PAGE TEXT —
# # # # #
P-greater-than-N scenarios

The title of this section is a bit of jargon, which you will learn now. In the 1990s, first in the biomedical domain, and then on the web, problems started to appear where P was greater than N. What this meant was that the number of features, P, was greater than the number of examples, N (these letters were the conventional statistical shorthand for these concepts).

For example, if your input is a set of written documents, a simple way to approach it is to consider each possible word in the dictionary as a feature and regress on those (we will later work on one such problem ourselves). In the English language, you have over 20,000 words (this is if you perform some stemming and only consider common words; it is more than ten times that if you skip this preprocessing step). If you only have a few hundred or a few thousand examples, you will have more features than examples.

In this case, as the number of features is greater than the number of examples, it is possible to have a perfect fit on the training data. This is a mathematical fact, which is independent of your data. You are, in effect, solving a system of linear equations with fewer equations than variables. You can find a set of regression coefficients with zero training errors (in fact, you can find more than one perfect solution).

However, and this is a major problem, zero training error does not mean that your solution will generalize well. In fact, it may generalize very poorly. In earlier examples, regularization could give you a little extra boost, but it is now absolutely required for a meaningful result.
# # # # #
GIVEN ENTRIES —
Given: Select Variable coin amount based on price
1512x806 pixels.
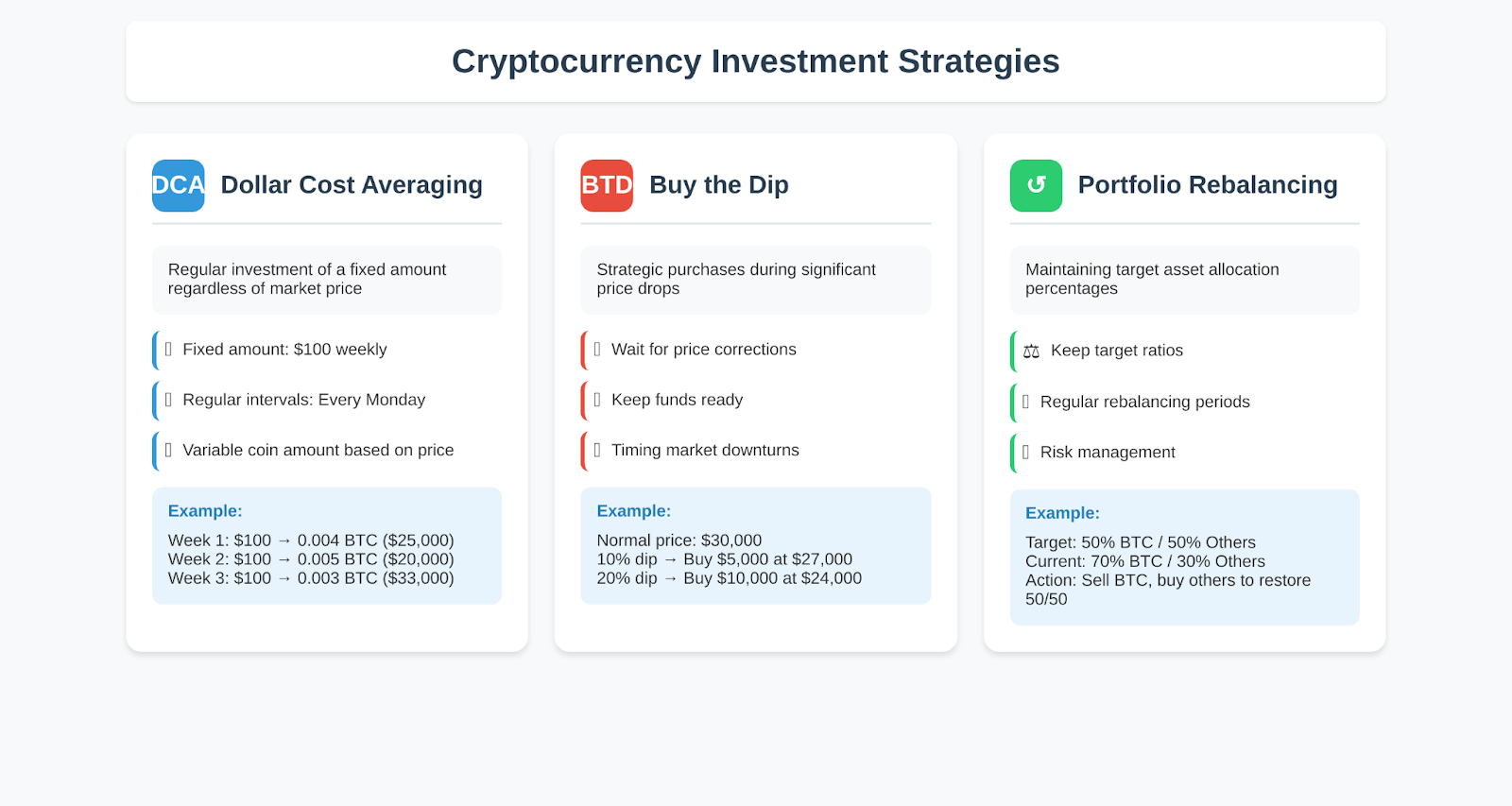Looking at the screenshot, I should (327, 451).
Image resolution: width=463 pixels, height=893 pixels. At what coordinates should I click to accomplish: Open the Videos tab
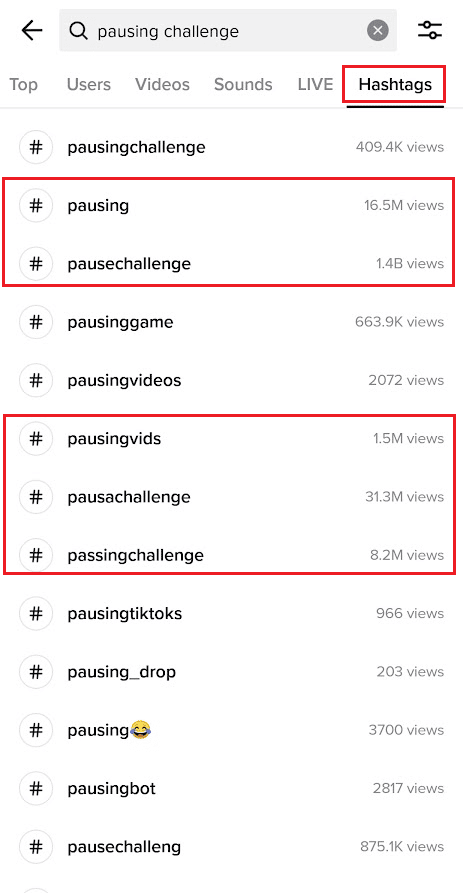click(x=162, y=85)
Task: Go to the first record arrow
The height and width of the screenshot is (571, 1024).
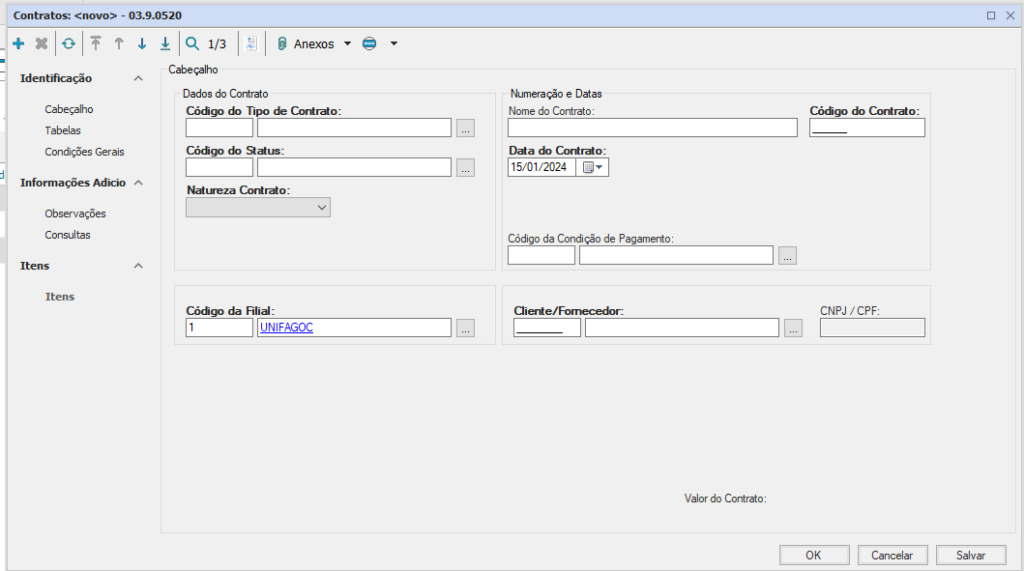Action: 96,44
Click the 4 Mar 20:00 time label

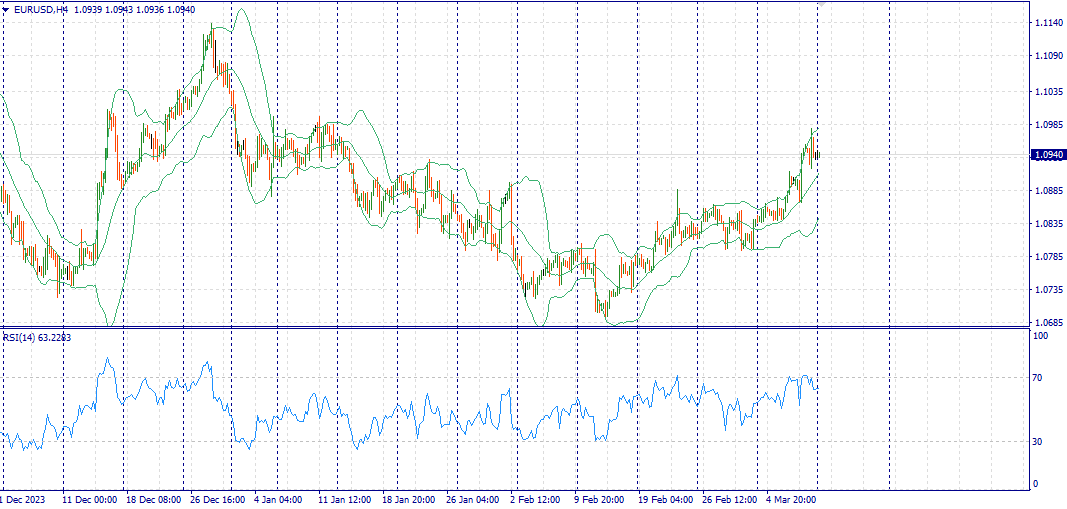[792, 499]
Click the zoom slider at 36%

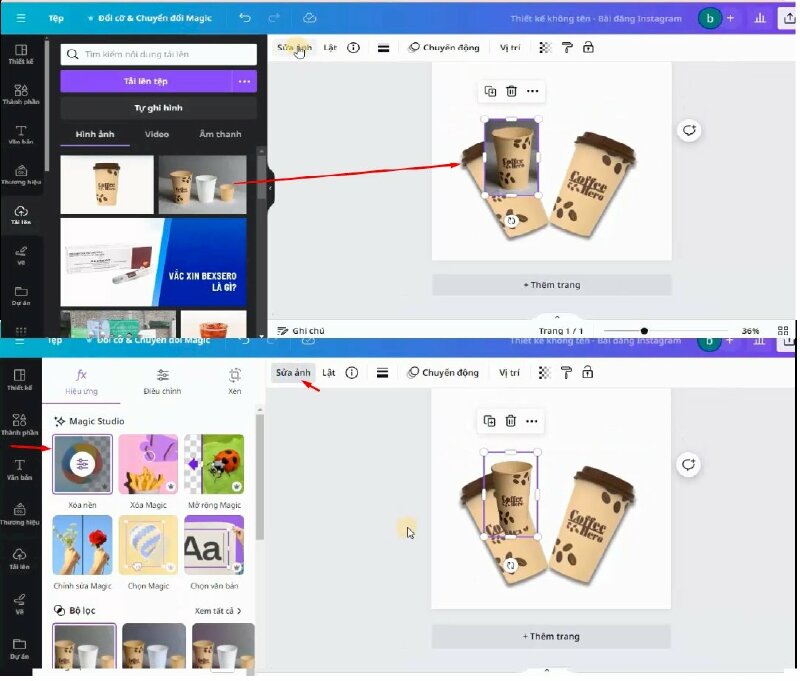(x=644, y=330)
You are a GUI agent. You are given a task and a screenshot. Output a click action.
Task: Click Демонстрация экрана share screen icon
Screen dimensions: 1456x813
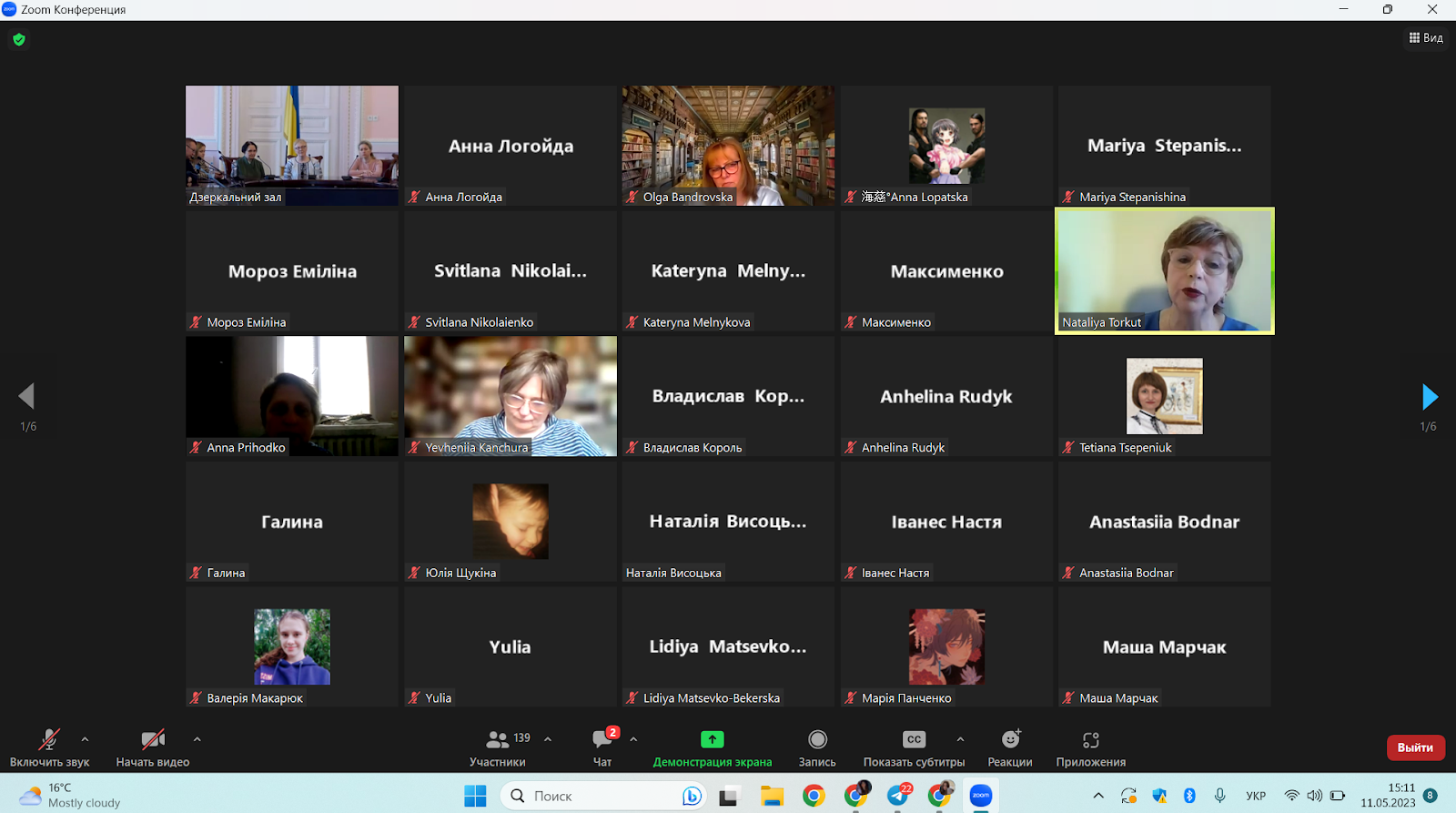[x=712, y=740]
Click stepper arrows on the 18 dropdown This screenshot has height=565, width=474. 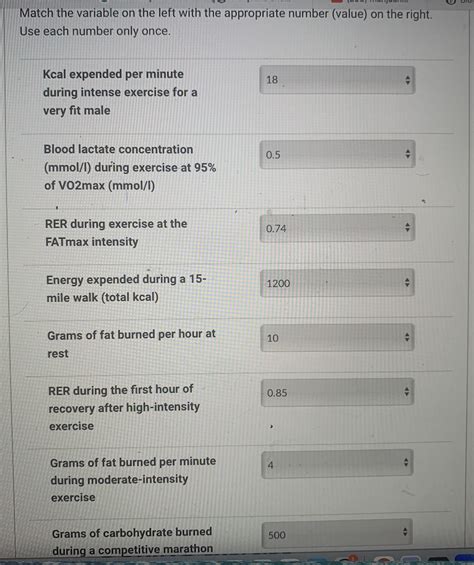pyautogui.click(x=407, y=80)
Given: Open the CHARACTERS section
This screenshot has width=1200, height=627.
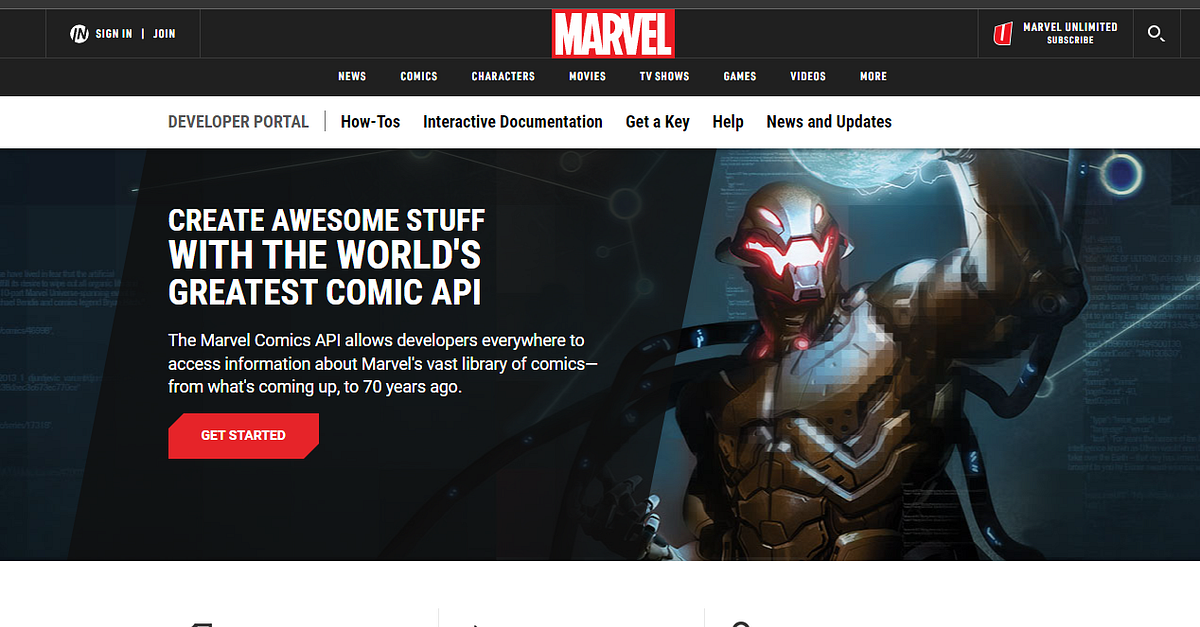Looking at the screenshot, I should click(503, 76).
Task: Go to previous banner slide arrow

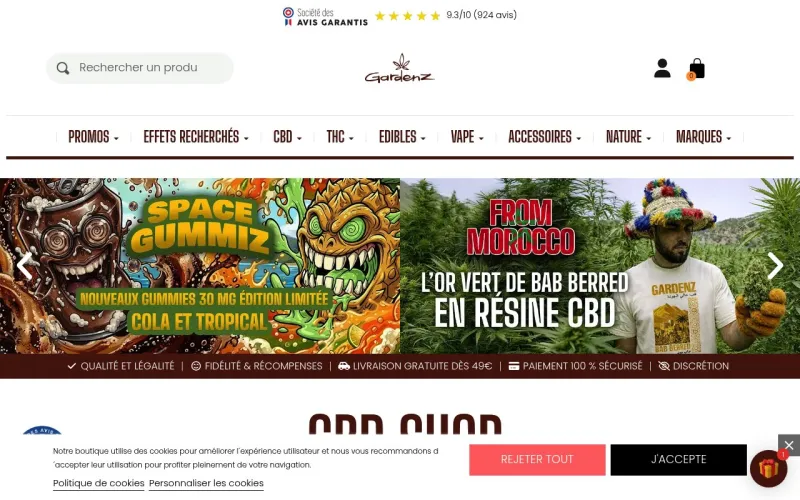Action: (x=24, y=265)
# # # # #
REQUIRED ACTION —
From the text on P-greater-than-N scenarios, copy word for word everything from "P-greater-than-N scenarios" down to "for these concepts).".

SOLVED EXERCISE —
P-greater-than-N scenarios

The title of this section is a bit of jargon, which you will learn now. In the 1990s, first in the biomedical domain, and then on the web, problems started to appear where P was greater than N. What this meant was that the number of features, P, was greater than the number of examples, N (these letters were the conventional statistical shorthand for these concepts).